I have noticed some strange structure in the samples produced by the LevelingDownSampler class and was hoping someone might be nice enough to explain what is going on and how to avoid it.
I was attempting to use the unified genotyper to infer frequencies of heteroplasmic mutations in mitochondrial DNA by setting a high ploidy level to account for the multiplicity of mtDNA in a sample. However, when test datasets with different mitochondrial sequences were combined at known frequencies, the frequency inferred by the GATK (alleles at different levels of ploidy) was consistently different from the known mixing frequency.

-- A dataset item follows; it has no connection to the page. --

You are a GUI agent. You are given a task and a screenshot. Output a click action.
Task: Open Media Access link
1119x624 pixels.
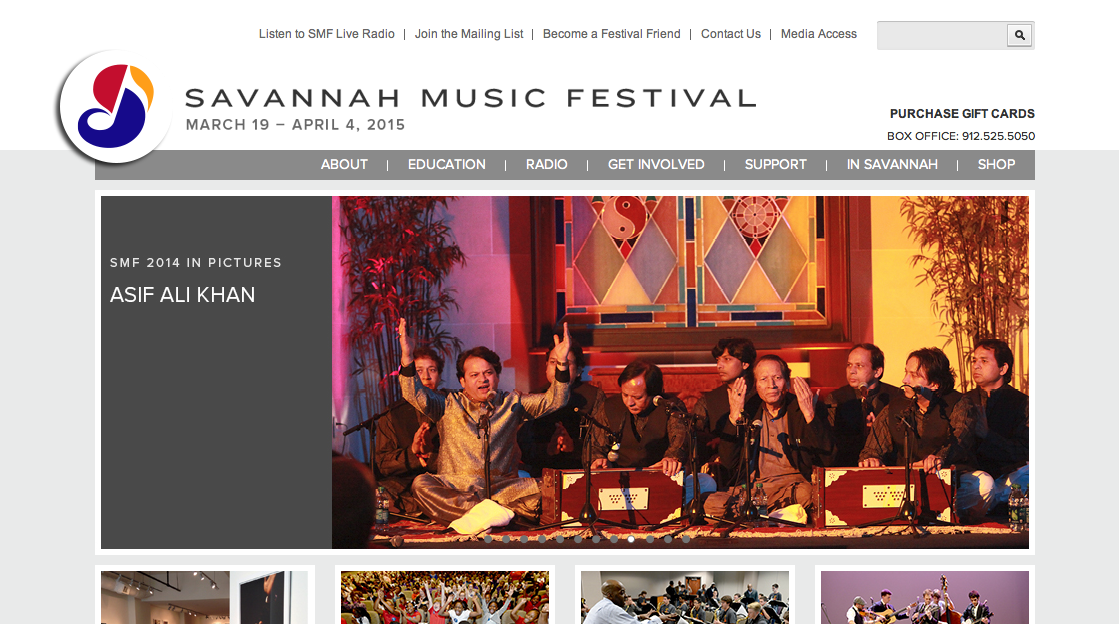819,34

In other words, the recovered frequencies were biased.
As the bias was reduced as the dcov parameter was increased, I looked at the downsampler class to check for issues. It appeared that the levelGroups function was not randomly sampling reads, as there was a lot of structure in the groups it was leveling as well as the way it chose to level them.
I created a toy dataset by placing a SNP in a 300 bp window with high coverage and then merging two BAM files with samtools. I then had the class output at the end of the GATK analysis the number of reads that came from each original alignment position and from each file (or those reads returned by the consumeFinalizedItems method). The two issues were:
First, the downsampler appeared to sample too many reads at the start of the genome segment before leveling off to correct level, before dropping again at the end of the segment being sequenced (though plenty of reads were available). Is it possible to avoid this? Second, although in the middle of the genomic segment the read counts were uniformly distributed, their source in the BAM file was not. At low downsampling settings (<75) there would be bursts where one section of reads came entirely from one of the source bam files, followed by another burst where all the reads came from a different bam file (though these files were combined in the merge). Does anyone know if it is the case that spatial structure in the BAM file will appear as spatial structure in the downsampled reads? Is there any way to avoid this behavior?